The title above is admittedly misleading-there is no magic formula that will guarantee that your application for a Hubble Fellowship (or any other postdoctoral fellowship) will be successful.
Nevertheless, a few informal hints can be offered for tilting the odds in your favor, based on my several years of experience with the review process for Hubble Fellowships:
- FOLLOW THE INSTRUCTIONS! You would be surprised how often applicants ignore specific instructions, and thus compromise their chances. For example, if the application instructions say that single-sided materials are to be submitted, then submit them single-sided! (Generally the reason for such an instruction is that two-sided materials are likely to be fed through a copying machine that has been set for single-sided input, and thus every other page will be missing in the copy the reviewer sees.) Observe the stated total page limits; otherwise you will annoy the reviewers. If the instructions call for three letters of reference, then make sure that three are sent in, not two or one. Whether excesss letters will help depends on the review process for the particular fellowship. For the Hubble Fellowship, we do not send letters in excess of three to the review panel; they are provided only at the panel meeting in January, but generally the impact of such letters at that late a stage is small.
- NUMBER ALL PAGES. Then, when your application is dropped on the floor, the correct order can be restored, and any missing pages tracked down.
- LETTERS OF REFERENCE I. It is essential that you follow up with your referees to make sure that they have sent in their letters before the stated deadline. Late letters will not be sent to the reviewers, or will be sent to them in a separate mailing that may not receive much attention, or will be provided only during the panel meeting, at which point it is generally too late to affect the outcome. So you need to pester your referees relentlessly until you are positive the letters have been sent in.
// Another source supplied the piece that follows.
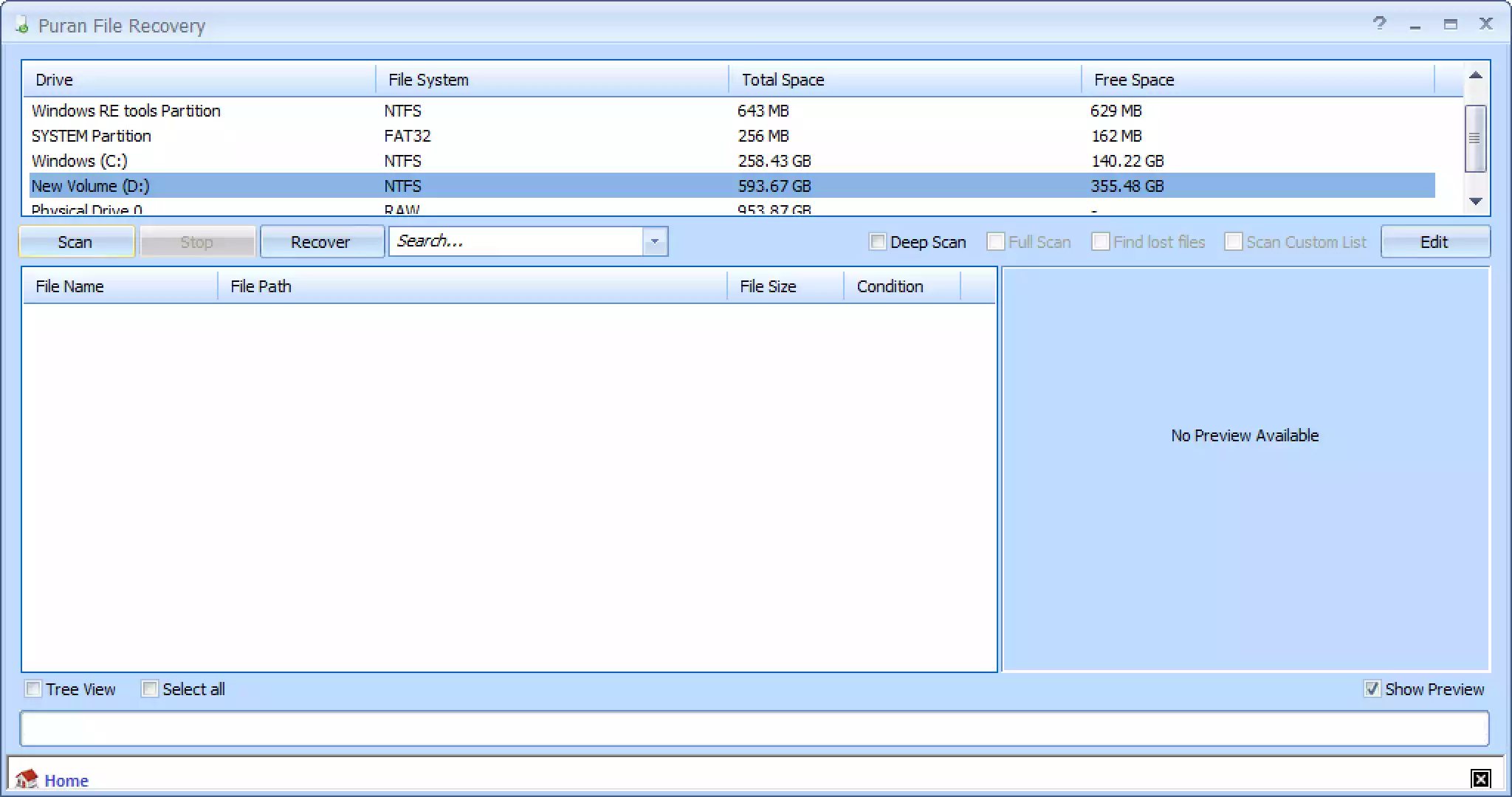Check the Select all box
Image resolution: width=1512 pixels, height=797 pixels.
pyautogui.click(x=149, y=688)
- LETTERS OF REFERENCE II. Whom should you select for your referees? I can make several suggestions:
- It will generally raise questions, at least for very recent PhD's, if the thesis advisor has not written one of the letters.
- Ideally the referees should be well-known astrophysicists. However, it is much better if your referee is less famous but obviously knows you and your work extremely well, than if the letter-writer is a very famous person who is evidently not very familiar with you.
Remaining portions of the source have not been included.